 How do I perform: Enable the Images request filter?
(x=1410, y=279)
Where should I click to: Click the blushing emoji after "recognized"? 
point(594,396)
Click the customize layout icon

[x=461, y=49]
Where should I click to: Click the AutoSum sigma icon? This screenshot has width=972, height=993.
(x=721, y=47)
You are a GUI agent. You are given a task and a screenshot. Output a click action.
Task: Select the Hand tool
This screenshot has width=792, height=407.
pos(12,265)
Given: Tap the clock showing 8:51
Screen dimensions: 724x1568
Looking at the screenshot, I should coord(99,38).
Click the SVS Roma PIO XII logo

EXERCISE DESCRIPTION – Please type the entries above out again exactly.

SOLUTION TO THE EXERCISE –
 How do I perform: Enable the Images request filter?
(x=1410, y=279)
Where should I click to: Click the blushing emoji after "recognized"? 
point(594,396)
Click the customize layout icon

[x=461, y=49]
Where should I click to: Click the AutoSum sigma icon? This screenshot has width=972, height=993.
(x=721, y=47)
You are a GUI agent. You are given a task and a screenshot. Output a click action.
Task: Select the Hand tool
This screenshot has width=792, height=407.
pos(12,265)
Given: Tap the clock showing 8:51
Screen dimensions: 724x1568
Looking at the screenshot, I should coord(99,38).
Click the SVS Roma PIO XII logo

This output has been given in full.